La Cité ne bornait pas là ses bienfaits. Elle m’accordait une chambre pour moi tout seul, qui sortais de la promiscuité du dortoir !… Un lavabo, une table,. un placard, une lampe de chevet !… Je touchais tous ces objets d’une main extatique et craintive. J’hésitais à croire que j’y avais droit.

Et ces immenses forêts du Nouveau-Monde qui débordaient presque jusqu’à mon lit, ce Parc Montsouris qu’un chemin de fer traversait, comme un site des Montagnes Rocheuses! Et les visites que nous nous rendions entre camarades, à la Cité Américaine, à la Cité Belge, à la Cité Canadienne… On croyait franchir sans passeport les frontières de la planète. D’une cité à l’autre on changeait presque de climat.

En ces temps lointains, où régnaient Valery, Maurice Chevalier et Giraudoux, où Argentina et Joséphine Baker nous enfiévraient de leurs rythmes, la Cité n’était pas ce qu’elle est aujourd’hui. Le Palais du Pavillon Central, dont j’ignore exactement le nom ( ce qui, soit dit en passant, trahit cruellement ma vétusté), n’existait pas encore. Nous mangions dans une baraque, « Le Restaurant Provisoire ». Sous la tôle ondulée, régnait en été une chaleur qui devait rappeler son pays à mon ami Léopold Senghor, alors agrégatif de grammaire, maintenant député du Sénégal.

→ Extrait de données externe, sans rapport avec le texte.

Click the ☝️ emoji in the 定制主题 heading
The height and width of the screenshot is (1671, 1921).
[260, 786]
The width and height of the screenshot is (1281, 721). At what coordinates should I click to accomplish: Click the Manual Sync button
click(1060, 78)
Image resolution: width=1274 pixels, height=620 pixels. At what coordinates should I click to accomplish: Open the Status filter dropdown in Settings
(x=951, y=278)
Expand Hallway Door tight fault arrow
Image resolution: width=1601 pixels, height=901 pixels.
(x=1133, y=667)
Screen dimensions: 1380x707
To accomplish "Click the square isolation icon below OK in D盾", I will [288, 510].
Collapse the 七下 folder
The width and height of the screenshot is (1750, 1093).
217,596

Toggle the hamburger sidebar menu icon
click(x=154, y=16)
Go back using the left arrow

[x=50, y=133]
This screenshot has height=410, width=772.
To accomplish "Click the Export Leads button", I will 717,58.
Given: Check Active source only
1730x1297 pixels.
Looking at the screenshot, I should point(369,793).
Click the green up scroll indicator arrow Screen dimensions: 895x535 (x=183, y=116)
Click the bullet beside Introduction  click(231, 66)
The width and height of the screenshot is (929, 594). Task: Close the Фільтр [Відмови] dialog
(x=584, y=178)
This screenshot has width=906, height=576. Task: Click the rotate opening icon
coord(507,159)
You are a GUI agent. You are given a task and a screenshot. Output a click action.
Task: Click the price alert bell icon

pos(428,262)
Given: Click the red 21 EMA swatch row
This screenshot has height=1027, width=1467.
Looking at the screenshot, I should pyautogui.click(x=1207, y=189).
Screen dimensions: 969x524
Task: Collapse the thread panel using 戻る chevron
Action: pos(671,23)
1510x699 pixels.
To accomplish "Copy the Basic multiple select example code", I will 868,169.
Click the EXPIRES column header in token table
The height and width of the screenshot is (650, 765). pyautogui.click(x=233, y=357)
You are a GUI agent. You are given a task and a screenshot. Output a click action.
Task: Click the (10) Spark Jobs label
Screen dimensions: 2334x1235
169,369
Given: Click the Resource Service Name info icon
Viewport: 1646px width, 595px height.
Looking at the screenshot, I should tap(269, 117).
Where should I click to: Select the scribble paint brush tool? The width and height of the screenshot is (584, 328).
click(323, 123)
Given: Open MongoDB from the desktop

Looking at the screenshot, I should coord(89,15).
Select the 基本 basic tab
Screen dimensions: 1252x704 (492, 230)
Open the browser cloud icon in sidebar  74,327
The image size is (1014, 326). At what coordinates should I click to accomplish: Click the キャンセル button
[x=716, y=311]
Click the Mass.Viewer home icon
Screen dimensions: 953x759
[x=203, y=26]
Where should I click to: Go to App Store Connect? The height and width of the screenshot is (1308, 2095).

La jungle mordait tout autour la Cité. La « zone » battait le pied de nos muurs. La nuit, elle . retentissait de bruits de rixes, de coups de revolver. Nous citions avec admiration un étudiant en médecine qui était allé, avec sa trousse, soigner des blessés à quelques mètres de sa chambre. Le bruit courait aussi qu’une belle gitane avait enjambé un jour une fenêtre. Nous nous plaisions à croire que c’était celle du médecin au grand cœur.

La Sorbonne nous semblait très loin, au fond du Moyen Age. Nous nous y rendions par le train ou par un autobus, qui se laissait glisser le long du Parc, vers des cieux moins beaux.

M.Giraud, notre directeur, nous gouvernait avec mansuétude. Il aimait ouvrir sa fondation aux fils d’humbles familles, dont j’étais.

J’aurais passé ma vie à la Cité, dans cette espèce de Far West mâtiné d’Arcadie. Je regrette qu’on n’y accueille pas les couples, j’y vivrais avec ma femme et tous mes amis. On est une Cité idéale on on ne l’est pas.